Trier Monaise
So., für unseren zweiten Trier-Tag entscheiden wir uns für den bekanntesten Sohn der Stadt, Karl Marx. Wir gehen zur Brückenstr. 10, seinem Geburtshaus.
1968 wurde das Haus in die Friedrich-Ebert-Stiftung eingegliedert und am 5. Mai 1968 durch Willy Brandt neu eröffnet. Am 14. März 1983 (dem 100. Todestag) öffnete das Museum nach einjähriger Umbau- und Renovierungsarbeit, auf allen drei Etagen neugestaltet, wieder seine Pforten. 2005 erhielt das Haus eine von Grund auf neu konzipierte Ausstellung. Sie berücksichtigt nun auch die Geschichte des Kommunismus in der Sowjetunion, im übrigen Ostblock sowie in China und widmet sich verstärkt der Wirkungsgeschichte von Marx.
Das Karl-Marx-Haus hat jährlich rund 32.000 Besucher.
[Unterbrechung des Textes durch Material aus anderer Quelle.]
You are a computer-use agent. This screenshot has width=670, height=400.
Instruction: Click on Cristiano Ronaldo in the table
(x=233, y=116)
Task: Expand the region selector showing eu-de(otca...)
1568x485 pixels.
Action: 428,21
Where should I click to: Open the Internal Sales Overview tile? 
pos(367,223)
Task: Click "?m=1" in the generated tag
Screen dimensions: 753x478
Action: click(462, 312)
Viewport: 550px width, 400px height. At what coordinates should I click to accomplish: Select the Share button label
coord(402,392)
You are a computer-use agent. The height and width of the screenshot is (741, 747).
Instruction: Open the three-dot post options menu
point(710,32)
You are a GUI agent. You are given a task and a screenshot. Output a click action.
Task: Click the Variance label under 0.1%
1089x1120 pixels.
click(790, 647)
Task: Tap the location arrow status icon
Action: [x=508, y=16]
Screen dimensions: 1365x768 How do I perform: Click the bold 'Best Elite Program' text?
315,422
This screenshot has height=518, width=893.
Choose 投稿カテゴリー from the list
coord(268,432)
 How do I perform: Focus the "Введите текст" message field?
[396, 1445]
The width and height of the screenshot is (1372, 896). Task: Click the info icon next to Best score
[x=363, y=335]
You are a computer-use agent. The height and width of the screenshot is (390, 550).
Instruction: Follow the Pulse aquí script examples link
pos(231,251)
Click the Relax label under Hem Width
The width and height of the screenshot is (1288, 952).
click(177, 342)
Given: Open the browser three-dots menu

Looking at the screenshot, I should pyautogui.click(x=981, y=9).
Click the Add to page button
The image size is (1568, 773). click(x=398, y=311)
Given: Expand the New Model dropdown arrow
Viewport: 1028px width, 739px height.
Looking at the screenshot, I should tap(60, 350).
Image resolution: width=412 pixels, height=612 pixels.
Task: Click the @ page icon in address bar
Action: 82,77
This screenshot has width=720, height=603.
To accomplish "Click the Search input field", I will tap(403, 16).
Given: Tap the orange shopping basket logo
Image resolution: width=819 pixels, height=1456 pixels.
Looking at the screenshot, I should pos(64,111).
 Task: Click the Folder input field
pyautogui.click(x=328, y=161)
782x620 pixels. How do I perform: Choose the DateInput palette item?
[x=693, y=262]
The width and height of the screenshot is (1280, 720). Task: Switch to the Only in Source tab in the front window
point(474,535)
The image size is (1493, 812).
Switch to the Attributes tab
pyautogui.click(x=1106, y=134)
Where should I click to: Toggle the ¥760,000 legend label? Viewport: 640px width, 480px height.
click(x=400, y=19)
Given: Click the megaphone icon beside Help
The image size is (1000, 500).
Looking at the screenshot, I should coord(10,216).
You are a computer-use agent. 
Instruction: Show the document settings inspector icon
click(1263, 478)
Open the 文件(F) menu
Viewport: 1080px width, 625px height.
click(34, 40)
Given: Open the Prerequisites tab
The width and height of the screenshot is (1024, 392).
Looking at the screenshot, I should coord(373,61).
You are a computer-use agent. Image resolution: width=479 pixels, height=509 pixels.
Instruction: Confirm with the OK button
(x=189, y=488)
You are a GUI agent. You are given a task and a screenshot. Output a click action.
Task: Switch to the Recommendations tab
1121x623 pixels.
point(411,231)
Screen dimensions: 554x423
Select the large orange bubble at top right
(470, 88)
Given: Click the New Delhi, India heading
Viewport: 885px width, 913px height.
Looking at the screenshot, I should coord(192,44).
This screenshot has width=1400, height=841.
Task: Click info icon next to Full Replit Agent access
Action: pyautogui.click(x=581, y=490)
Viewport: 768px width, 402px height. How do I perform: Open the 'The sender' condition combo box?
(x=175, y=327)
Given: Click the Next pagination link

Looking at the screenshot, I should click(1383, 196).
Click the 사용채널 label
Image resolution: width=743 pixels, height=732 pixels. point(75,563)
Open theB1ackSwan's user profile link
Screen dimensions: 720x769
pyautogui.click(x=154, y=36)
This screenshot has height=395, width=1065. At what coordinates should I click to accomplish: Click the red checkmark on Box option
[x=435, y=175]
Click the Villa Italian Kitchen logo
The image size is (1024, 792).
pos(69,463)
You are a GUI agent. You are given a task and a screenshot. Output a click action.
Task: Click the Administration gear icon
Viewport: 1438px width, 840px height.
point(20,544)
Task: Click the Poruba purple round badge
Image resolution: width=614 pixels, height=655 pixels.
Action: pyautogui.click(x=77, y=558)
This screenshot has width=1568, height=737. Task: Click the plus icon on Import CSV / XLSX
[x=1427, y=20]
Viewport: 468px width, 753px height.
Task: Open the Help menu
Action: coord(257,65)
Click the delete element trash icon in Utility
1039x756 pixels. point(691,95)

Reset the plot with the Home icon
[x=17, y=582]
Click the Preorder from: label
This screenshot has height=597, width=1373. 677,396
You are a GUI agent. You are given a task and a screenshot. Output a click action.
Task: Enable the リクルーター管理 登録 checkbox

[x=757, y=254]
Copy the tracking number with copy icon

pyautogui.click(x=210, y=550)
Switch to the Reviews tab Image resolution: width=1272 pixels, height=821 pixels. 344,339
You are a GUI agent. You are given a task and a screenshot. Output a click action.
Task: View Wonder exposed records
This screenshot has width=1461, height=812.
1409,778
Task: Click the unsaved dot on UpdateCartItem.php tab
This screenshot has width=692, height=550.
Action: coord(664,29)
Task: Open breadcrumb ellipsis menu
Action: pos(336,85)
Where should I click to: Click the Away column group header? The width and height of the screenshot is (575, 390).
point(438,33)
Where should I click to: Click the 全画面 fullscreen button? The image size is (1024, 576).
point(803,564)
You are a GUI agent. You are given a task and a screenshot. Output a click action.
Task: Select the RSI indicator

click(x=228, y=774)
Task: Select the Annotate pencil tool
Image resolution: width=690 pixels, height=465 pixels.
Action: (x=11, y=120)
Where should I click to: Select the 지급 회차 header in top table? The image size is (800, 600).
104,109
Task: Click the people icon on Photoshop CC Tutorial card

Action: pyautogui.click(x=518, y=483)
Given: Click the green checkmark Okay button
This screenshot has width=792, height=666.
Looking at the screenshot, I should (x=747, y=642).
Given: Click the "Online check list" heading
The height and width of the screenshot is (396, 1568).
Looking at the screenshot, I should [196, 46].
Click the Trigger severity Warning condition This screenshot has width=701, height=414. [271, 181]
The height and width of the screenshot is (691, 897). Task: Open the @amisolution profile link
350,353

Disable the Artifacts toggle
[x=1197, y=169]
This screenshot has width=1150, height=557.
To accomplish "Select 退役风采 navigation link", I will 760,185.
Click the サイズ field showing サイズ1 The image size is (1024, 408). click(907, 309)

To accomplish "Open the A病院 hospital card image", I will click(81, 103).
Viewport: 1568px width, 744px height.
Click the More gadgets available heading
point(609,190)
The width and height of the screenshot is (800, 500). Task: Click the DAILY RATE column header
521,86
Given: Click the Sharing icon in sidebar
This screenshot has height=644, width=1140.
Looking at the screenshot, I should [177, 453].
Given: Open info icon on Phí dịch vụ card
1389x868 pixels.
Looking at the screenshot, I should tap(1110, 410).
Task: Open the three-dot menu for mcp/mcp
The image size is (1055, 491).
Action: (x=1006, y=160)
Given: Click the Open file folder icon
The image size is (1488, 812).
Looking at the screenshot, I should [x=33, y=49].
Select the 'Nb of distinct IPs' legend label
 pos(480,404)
Rund ein Drittel davon sind Touristen aus China, für die es eine der Hauptsehenswürdigkeiten in Deutschland ist.
Der Besuch im Museum hat uns stark motiviert, sich wieder mit Karl Marx zu beschäftigen. Seine Thesen zur Überwindung des Kapitalismus sind gerade in der heutigen Zeit aktueller denn je.
Im großen Bogen geht es anschließend durch die Stadt. Dom mit Liebfrauenkirche, Konstantinbasilika, Kurfürstliches Palais und ganz zum Schluss dann doch noch einmal die Römer. Mit einem Abstecher zum Amphitheater.